### Supplied text
━━━━━━━━━━━━━━━━━━━━
Michael Kors declared Mila's experiments with sheen great successes. Have to disagree with the Umber Umpire. That pelt of lacquered Velcro on the left look? The cliched undulations of look two? They don't achieve the stark, urbane elegance of her best work. She should've engaged more print medleys -- some of her stripes and crisscrossing diagonals challenged season-six winner Irina Shebayeva's genius print skills in quality. And they didn't look like Velcro swatches, which is important to some people.

Emilio

Yes, the more ornate looks in Emilio's collection could belong to your hot-to-trot great aunt. The one who storms through your front door too early for Easter dinner and proclaims, "I'm a happenin' old b*tch!" And she's been in an accident at some point, we think. But goofy color choices aside, Emilio reworked classic sportswear shapes to great avail. The muddy-olive coat could belong to a blithe Mad Men secretary, and that cyan coat has a very striking and flattering silhouette. (Christ, I'm agreeing with Faith Hill again).

One color Emilio did not need to explore so much was this dank brown -- an off-roadin' hybrid of Tonka and U.S. Army palettes. I respectfully call the woman on the left a backhoe. And the red gloves paired with her drab frock are nothing but compensatory, no doubt about it. The right-hand gown combines elements seen elsewhere in the show, including that chain belt, but man. I disagree with Michael Kors again -- she looks like a runaway from Mychael Knight's tacky season-four collection, or a "glamorous" hostess from Donald Trump's '90s game show Trump Card. Either way, she's in dubious, freakishly sparkly company.

Next: The winner revealed!

And Seth Aaron takes it all! Yah-Ha! Emilio takes second and Mila goes home with the bronze.

Ahem: OF COURSE. Mila wasn't going to win it with her expected melange of grays, stripes, blacks, and whites, and Emilio's collection veered from his penchant for form-hugging gowns. Seth Aaron was the only contestant to gently expand upon his aesthetic, which is what the judges always love. He gave us vibrancy and severity, color and darkness, and a soupçon of the outrageous. You could compare him to season three's Jeffrey Sebelia that way, and not just because they're straight dudes with zipper fetishes. Sigh. And now he's clutching his top hat and glitter-belt like it's 2006, pop bands look like cute Anne Rice creations, and we've never even heard
of Christian Siriano. Well done, ringmaster! Sorry, Mila and Emilio, you'll have to continue dressing like minor characters in Lipstick Jungle and Rent at a budget of under $100,000.
━━━━━━━━━━━━━━━━━━━━
Quote the runway recap above word for word, the stretch from "One color Emilio" through "The winner revealed!".

### Record list
━━━━━━━━━━━━━━━━━━━━
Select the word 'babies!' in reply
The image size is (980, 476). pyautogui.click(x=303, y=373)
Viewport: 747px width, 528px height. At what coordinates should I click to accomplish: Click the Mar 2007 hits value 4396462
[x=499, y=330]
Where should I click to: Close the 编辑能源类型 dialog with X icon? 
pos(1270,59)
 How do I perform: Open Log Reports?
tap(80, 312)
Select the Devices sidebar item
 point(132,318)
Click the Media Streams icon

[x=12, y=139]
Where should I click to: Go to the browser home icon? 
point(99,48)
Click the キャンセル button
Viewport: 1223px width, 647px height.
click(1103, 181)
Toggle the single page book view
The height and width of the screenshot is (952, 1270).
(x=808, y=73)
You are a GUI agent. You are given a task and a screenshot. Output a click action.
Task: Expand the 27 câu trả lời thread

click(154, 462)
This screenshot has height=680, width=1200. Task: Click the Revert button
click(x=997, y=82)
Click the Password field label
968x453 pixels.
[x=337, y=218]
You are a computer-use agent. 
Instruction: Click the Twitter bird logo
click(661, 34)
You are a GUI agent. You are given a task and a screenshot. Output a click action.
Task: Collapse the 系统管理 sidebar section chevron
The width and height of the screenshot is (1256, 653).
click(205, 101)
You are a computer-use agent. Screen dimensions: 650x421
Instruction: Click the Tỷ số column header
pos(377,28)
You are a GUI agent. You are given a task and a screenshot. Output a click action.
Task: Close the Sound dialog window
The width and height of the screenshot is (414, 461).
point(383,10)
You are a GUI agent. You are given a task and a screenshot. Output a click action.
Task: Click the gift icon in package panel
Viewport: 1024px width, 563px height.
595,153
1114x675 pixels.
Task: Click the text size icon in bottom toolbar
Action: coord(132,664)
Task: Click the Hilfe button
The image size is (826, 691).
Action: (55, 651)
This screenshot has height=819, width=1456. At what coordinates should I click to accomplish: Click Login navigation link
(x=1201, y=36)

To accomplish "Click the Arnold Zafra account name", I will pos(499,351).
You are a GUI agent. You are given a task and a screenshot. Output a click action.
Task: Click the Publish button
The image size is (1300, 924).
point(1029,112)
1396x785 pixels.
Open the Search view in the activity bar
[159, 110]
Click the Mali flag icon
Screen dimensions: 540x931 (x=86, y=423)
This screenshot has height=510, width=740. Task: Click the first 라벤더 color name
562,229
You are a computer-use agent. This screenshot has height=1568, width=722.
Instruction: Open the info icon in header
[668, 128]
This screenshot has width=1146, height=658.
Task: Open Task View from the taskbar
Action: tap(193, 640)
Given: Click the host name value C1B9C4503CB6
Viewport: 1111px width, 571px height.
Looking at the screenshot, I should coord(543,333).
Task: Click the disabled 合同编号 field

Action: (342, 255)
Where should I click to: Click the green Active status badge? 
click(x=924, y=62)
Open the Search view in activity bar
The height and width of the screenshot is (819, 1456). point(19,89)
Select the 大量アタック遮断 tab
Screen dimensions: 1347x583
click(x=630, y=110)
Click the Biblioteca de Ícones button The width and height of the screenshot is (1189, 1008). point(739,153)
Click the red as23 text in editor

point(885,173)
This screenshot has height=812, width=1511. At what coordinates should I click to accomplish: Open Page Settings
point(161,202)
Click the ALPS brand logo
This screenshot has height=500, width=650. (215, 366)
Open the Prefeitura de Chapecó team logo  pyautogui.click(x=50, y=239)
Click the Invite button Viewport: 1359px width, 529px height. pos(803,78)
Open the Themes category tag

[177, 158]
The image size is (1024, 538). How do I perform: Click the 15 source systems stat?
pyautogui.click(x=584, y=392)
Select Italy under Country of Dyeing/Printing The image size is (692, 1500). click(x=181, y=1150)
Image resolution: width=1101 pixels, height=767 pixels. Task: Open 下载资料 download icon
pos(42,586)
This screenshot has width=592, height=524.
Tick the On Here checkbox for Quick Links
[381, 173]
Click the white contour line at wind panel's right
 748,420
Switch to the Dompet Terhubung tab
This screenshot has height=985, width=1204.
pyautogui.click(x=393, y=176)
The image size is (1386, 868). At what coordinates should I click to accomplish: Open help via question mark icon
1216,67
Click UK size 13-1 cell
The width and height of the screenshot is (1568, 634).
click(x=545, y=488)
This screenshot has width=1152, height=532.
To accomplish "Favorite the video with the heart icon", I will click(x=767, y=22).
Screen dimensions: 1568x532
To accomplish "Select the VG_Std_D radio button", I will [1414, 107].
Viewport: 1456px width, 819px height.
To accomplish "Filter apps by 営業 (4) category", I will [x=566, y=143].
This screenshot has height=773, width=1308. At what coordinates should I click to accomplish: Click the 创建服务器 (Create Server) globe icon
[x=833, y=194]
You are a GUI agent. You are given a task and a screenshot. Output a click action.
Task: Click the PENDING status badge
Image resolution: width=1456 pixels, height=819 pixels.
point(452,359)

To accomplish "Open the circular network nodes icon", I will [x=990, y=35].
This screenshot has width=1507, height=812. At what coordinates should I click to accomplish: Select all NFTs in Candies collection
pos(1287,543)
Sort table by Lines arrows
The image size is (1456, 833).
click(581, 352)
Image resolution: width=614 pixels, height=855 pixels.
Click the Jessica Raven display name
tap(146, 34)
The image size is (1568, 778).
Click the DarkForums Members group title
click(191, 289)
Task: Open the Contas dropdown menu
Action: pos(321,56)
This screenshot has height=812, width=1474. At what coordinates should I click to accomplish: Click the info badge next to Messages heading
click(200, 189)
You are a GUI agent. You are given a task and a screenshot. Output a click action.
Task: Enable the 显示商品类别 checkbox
━━━━━━━━━━━━━━━━━━━━
### Solution to this exercise
One color Emilio did not need to explore so much was this dank brown -- an off-roadin' hybrid of Tonka and U.S. Army palettes. I respectfully call the woman on the left a backhoe. And the red gloves paired with her drab frock are nothing but compensatory, no doubt about it. The right-hand gown combines elements seen elsewhere in the show, including that chain belt, but man. I disagree with Michael Kors again -- she looks like a runaway from Mychael Knight's tacky season-four collection, or a "glamorous" hostess from Donald Trump's '90s game show Trump Card. Either way, she's in dubious, freakishly sparkly company.

Next: The winner revealed!